ぼーっとしているところをぐちゃぐちゃの寝癖のような髪を引っ張って引き寄せる。驚くのもつかの間。獣のように荒いキスを降り注げば次第に力も抜けていく。あまりにも反抗されないと詰まらなくなり噛み跡を親指でぐちゅりと爪で押しつけると目玉が落ちてしまうのではというぐらいに見開いて大粒の涙を溢した。胸板を違う方の手で叩かれるとすぐに離してやり、ついで握ってた方も手放し指に付着した血を舐めとる。肩でぜーぜーと辛そうに揺らす姿は滑稽だ。
傷は、人間の持つ治癒力さえ充分であれば時が経ったならすぐに治ってしまう。心にまでは残ってくれない。こいつには俺のもんだっていうのを嫌という程叩きつけないといけないのに困ったものだ。再度腕を手に取り手首に触れるだけのキスを幾度もする。

「…手首にキスするってどんな意味か解るか?」
「……っ…知らない」
「じゃあ仕方ねえから教えてやる」

長い睫毛を不安げに上下させている奥にはどこか期待を含めた瞳。三日月形に唇を歪ませて挑発的に艶を漂わせる声音で耳元に囁く。肩を厭らしい手付きで触れていくとその度に身体を揺らすからおもしれえ。そして吐く息が早くしろと俺を急かしてくるのだ。焦れったくしてもこっちの方が持たなそうである。首に腕を回し鼻がぶつかるぐらいの距離まで詰まり、吐息で話すみたいに喋り出す。

「めちゃくちゃに抱きたいって意味らしいぜ」

瞬時に何かを言いかけていた唇を塞いで舌を侵入させる。満遍なく口内を弄くると甘ったるい声が漏れ始めた。先刻まで血を舐めていたからそれの味が大半を占めていたけど俺としては気分が上がる要素だ。涼野に至っては不満そうに眉を吊り上げていたが文句一つ言えない状況に置かれているのをいい事に味覚を感じとる舌を濃厚に絡めさせた。
満足したらすぐさまベッドへ押し倒した。ぐぅ…っ、と色気のない鈍い声を上げて肘でバランスをとるような体勢になった処を覆い被さる。
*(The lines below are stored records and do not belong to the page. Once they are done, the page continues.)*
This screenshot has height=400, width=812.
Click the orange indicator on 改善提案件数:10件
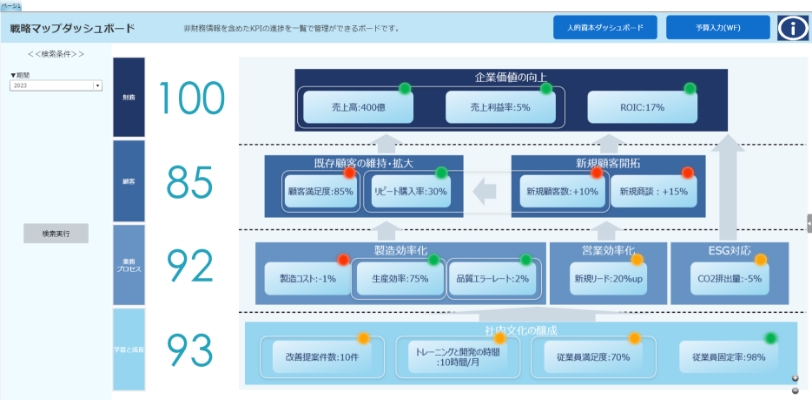[x=363, y=338]
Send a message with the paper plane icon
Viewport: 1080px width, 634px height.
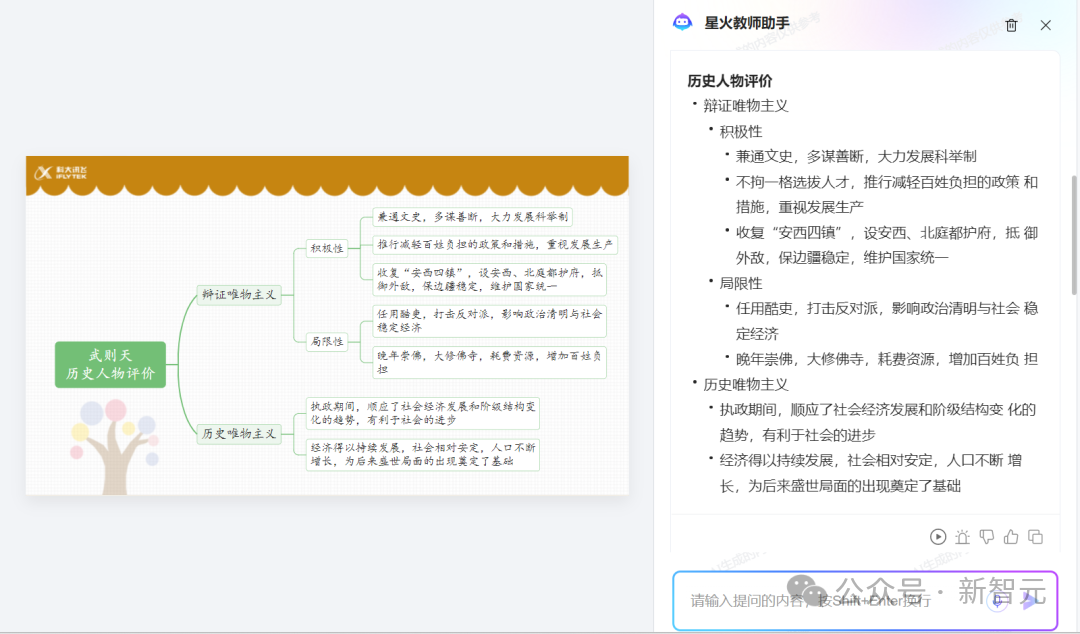click(x=1030, y=600)
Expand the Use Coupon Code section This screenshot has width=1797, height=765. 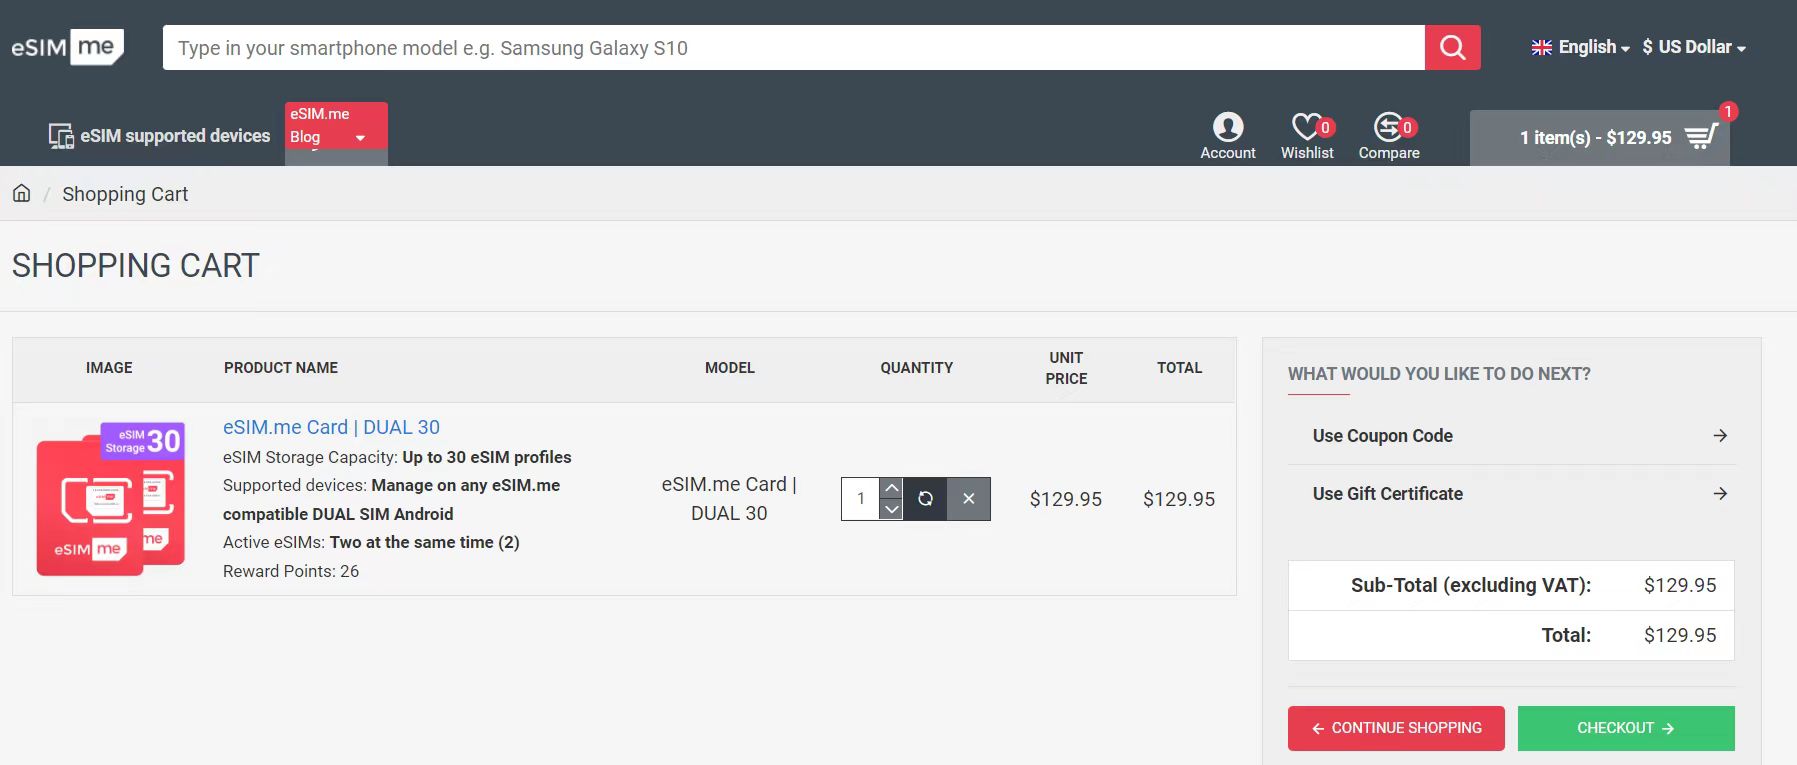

服を託しあげていると垂れていた前髪をくいくいと引かれ片目を歪めながらも熱っぽい表情をした涼野と視線を交わした。切羽詰まってるはずなのに余裕そうな微笑みを向けてくるその口が動くのに目が離せない。そして艶やかにこう言うのだ。

「私は君になら食い尽くされても悪い気はしない。一つになれるのならとても幸せだよ」

ぬるりと乾いた赤で染められている手が頬や鼻を撫でてくる。実際に喰われそうになって怖がってる癖によくいけしゃあしゃあと。こんなんだから俺はお前に惚れちまうし他の奴等まで惚れてしまわないか恐ろしいんだよ。
改めて愛おしげに手首に唇を這わせると小さな悲鳴が不定期に聞こえ、それだけで心が満たされていくのを単純だと自分を嘲笑いながら腰に手を置いた。